» **Problem to work on**
Find the line containing "Select row 12 header" in the listing below; reproduce it and every line after, exactly. Skip pictures.

<<<<

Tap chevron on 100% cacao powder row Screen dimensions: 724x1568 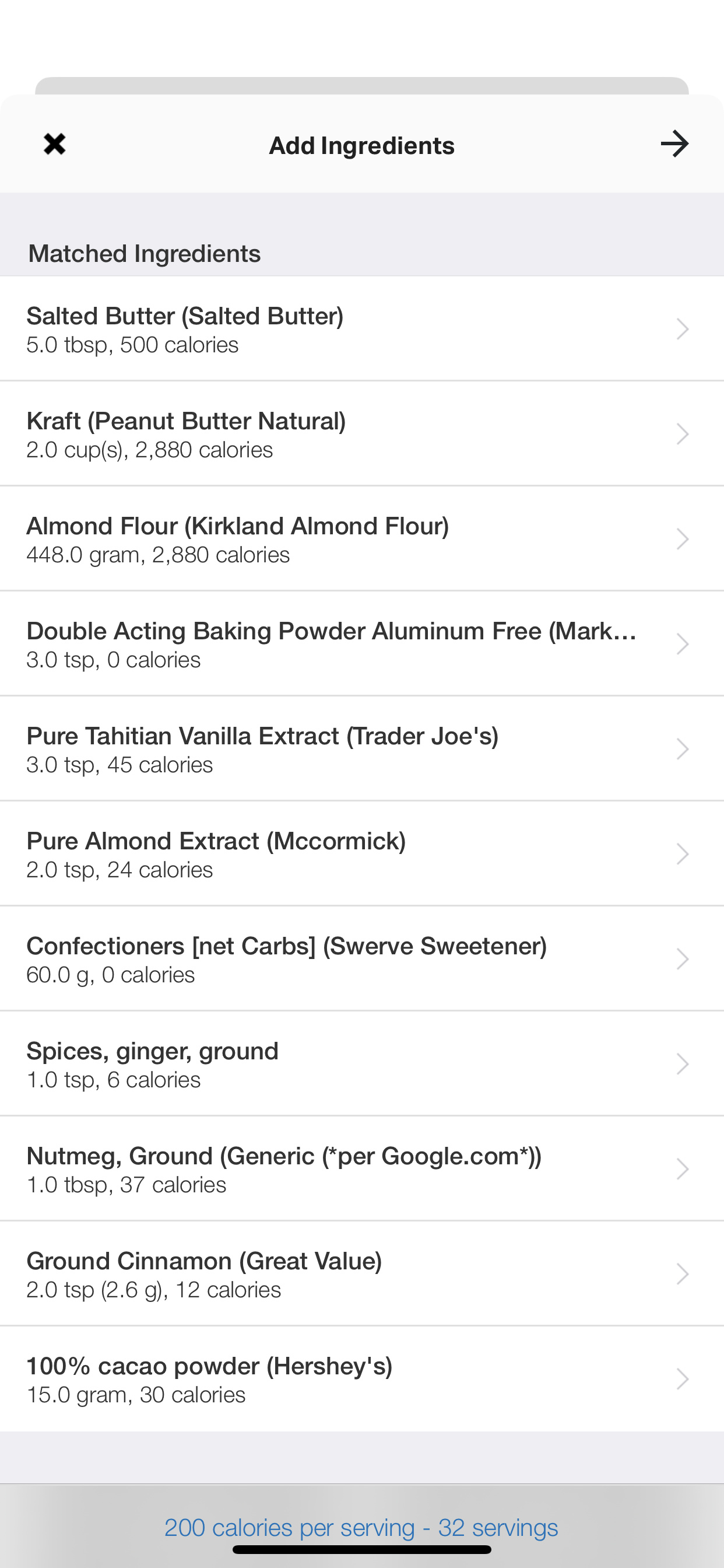(683, 1380)
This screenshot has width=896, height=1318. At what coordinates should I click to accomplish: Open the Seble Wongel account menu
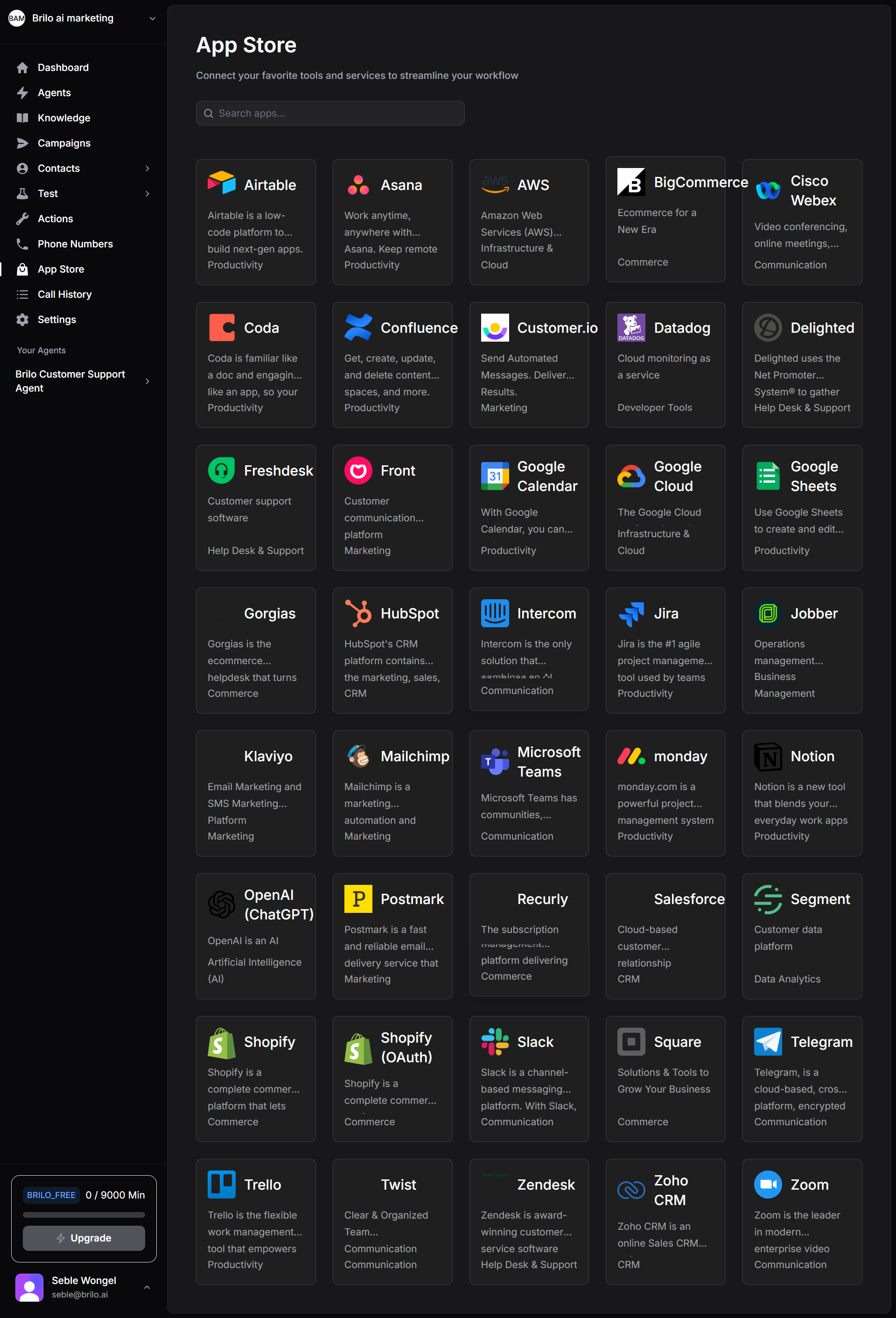[84, 1287]
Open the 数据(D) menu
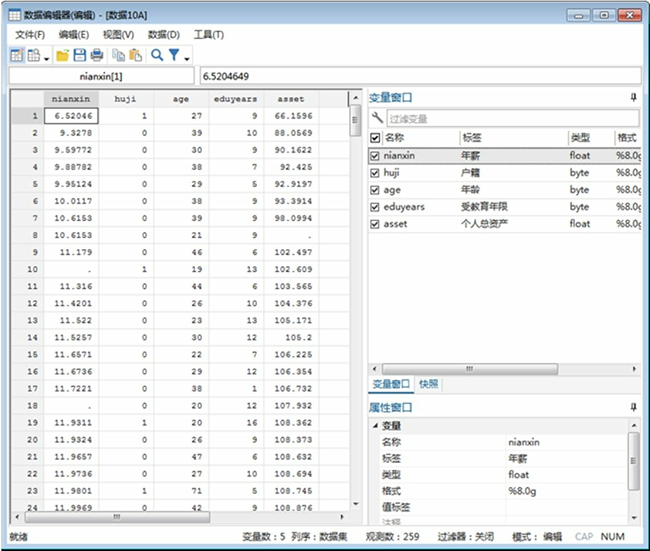The image size is (650, 551). tap(163, 35)
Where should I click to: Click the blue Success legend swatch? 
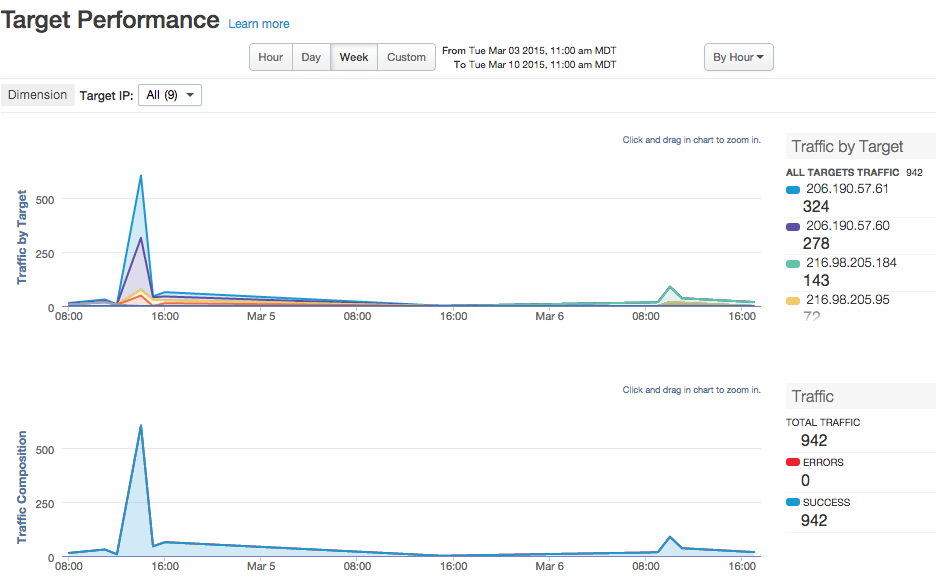point(793,502)
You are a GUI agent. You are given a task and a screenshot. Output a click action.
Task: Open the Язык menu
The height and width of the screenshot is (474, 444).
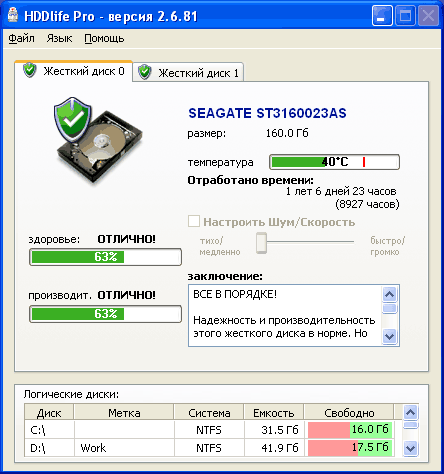[x=59, y=38]
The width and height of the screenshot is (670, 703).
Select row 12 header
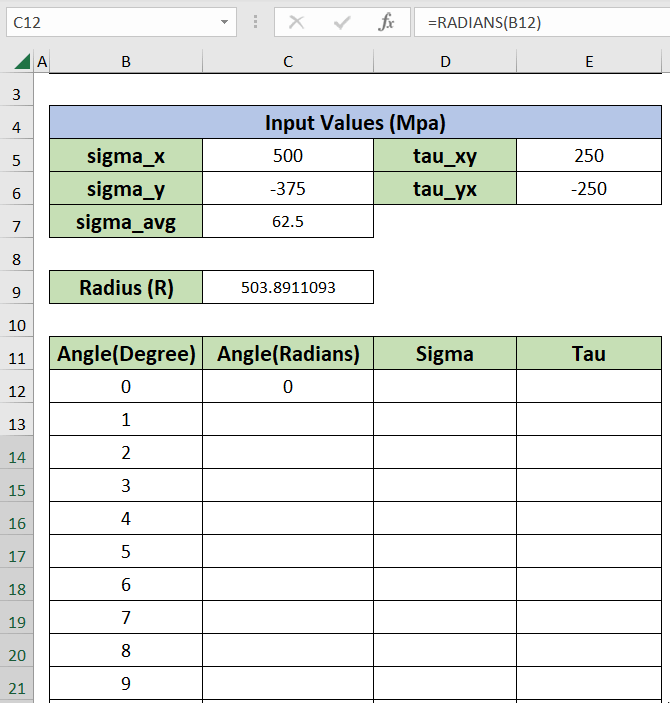[18, 387]
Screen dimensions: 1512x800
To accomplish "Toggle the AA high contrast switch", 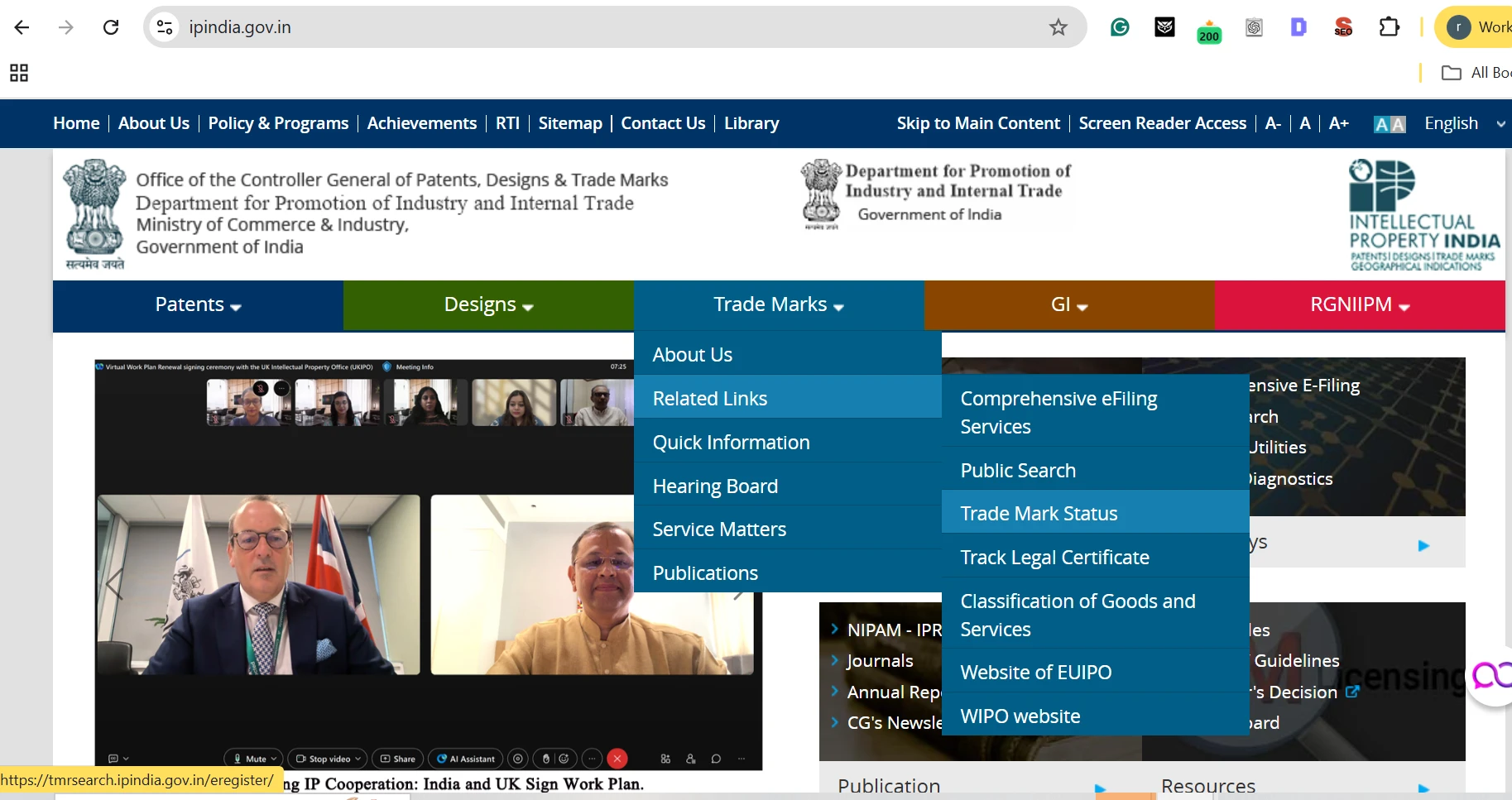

>>>>

» **Result**
Select row 12 header
[18, 387]
Screen dimensions: 1512x800
To accomplish "Toggle the AA high contrast switch", 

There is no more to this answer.